▶ **Information provided**

□ □ □ □

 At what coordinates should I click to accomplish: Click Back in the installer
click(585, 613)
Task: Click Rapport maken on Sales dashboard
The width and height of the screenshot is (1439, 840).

□ □ □ □

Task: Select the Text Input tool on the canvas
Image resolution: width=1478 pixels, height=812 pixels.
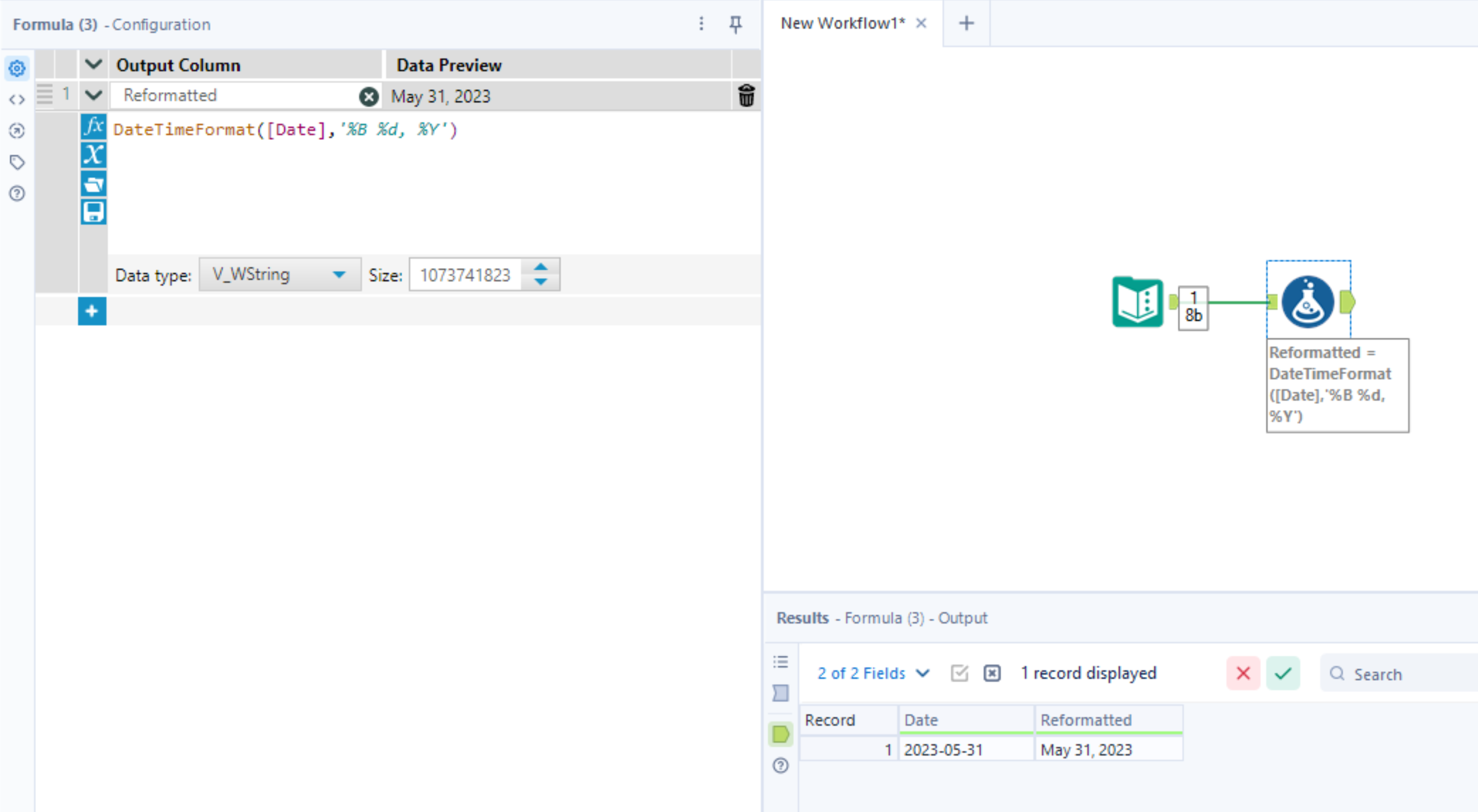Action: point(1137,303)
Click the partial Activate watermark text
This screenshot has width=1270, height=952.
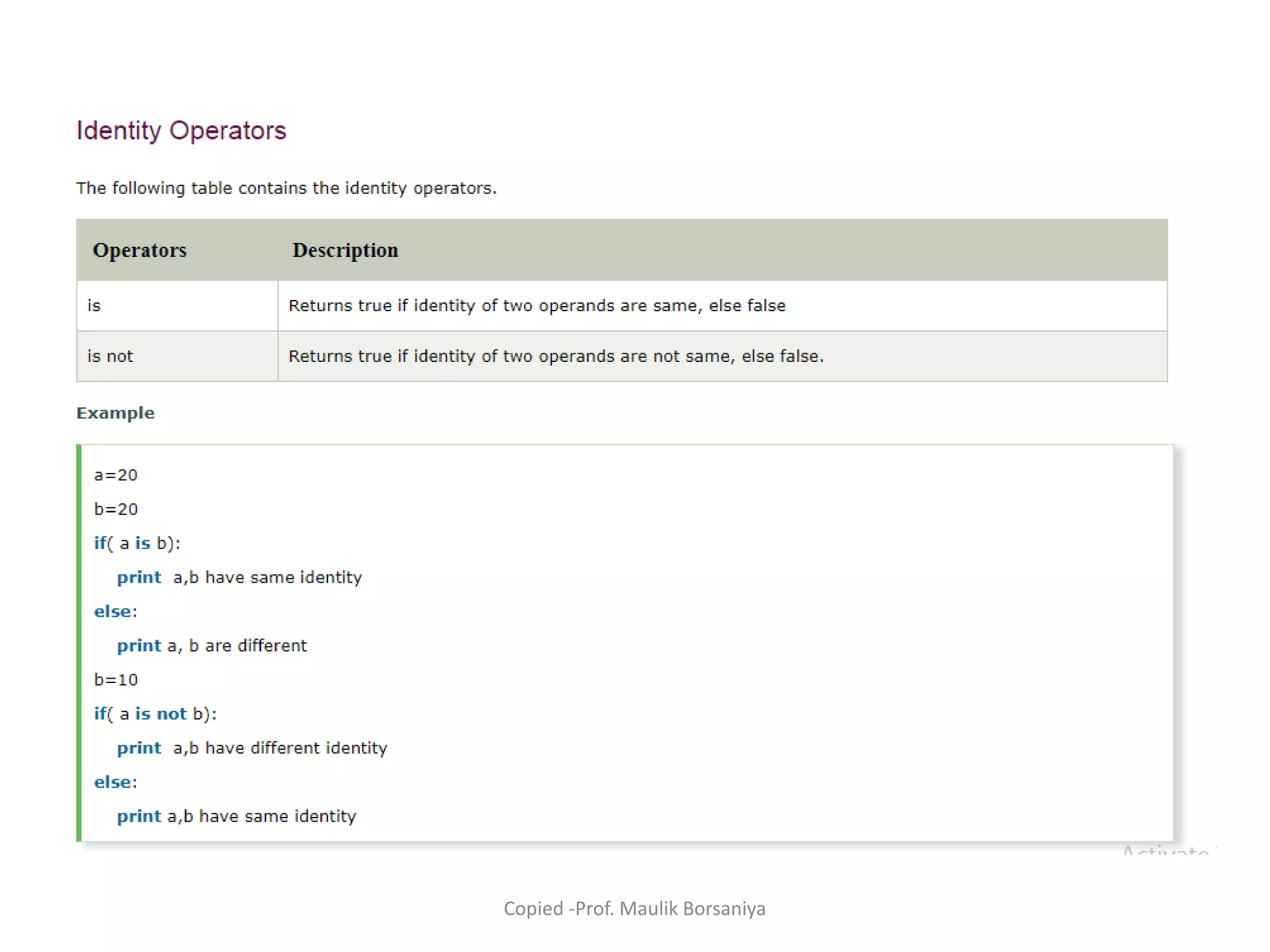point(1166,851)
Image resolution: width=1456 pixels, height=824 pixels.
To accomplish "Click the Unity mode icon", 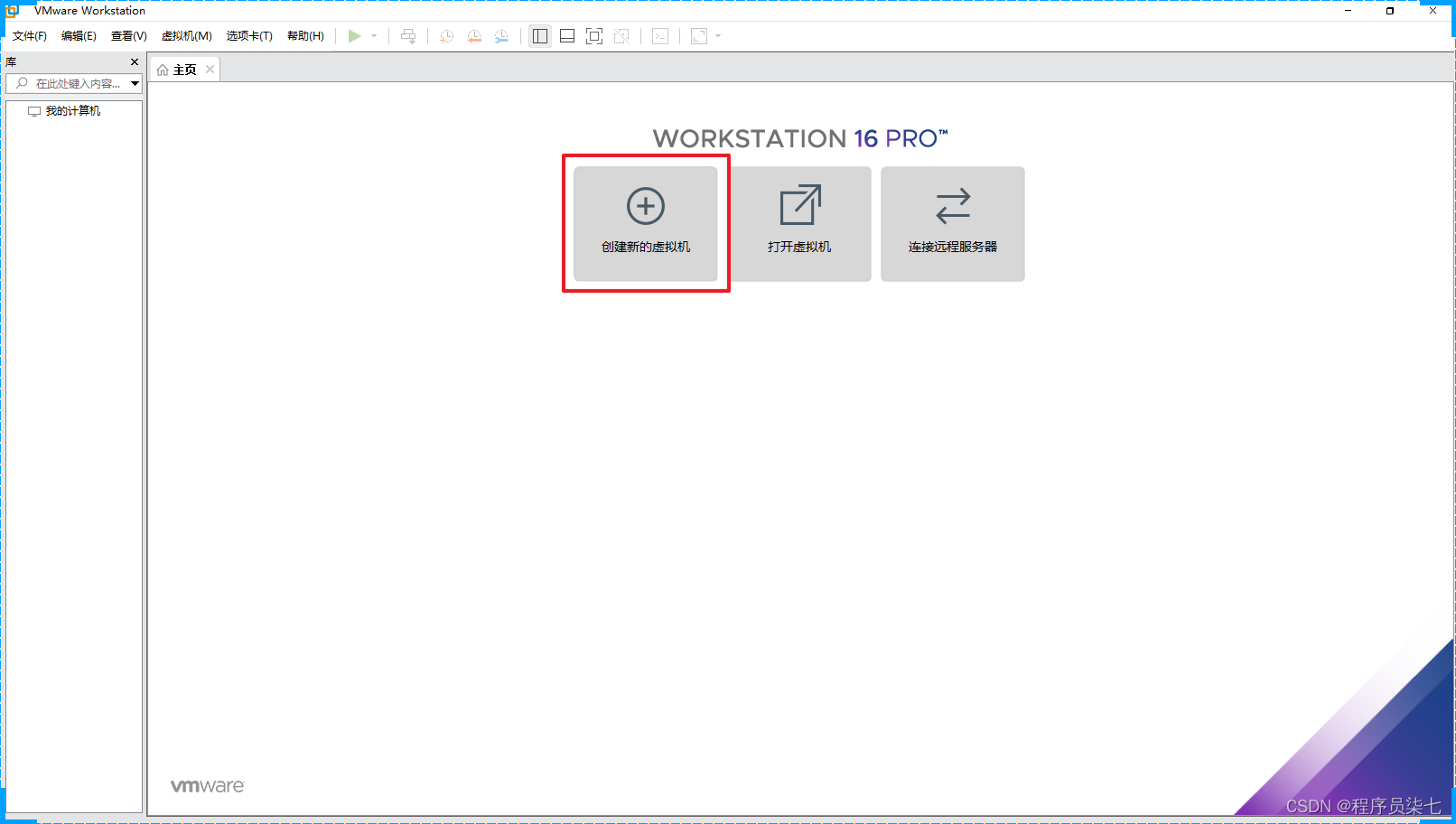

□ □ □ □

▶ **Work item**
Go back to the listing above. Copy word for word the lines from the one with "At what coordinates" through the one with "The width and", and nothing more.

▶ **Solved exercise**
 At what coordinates should I click to accomplish: Click Back in the installer
click(585, 613)
Task: Click Rapport maken on Sales dashboard
The width and height of the screenshot is (1439, 840).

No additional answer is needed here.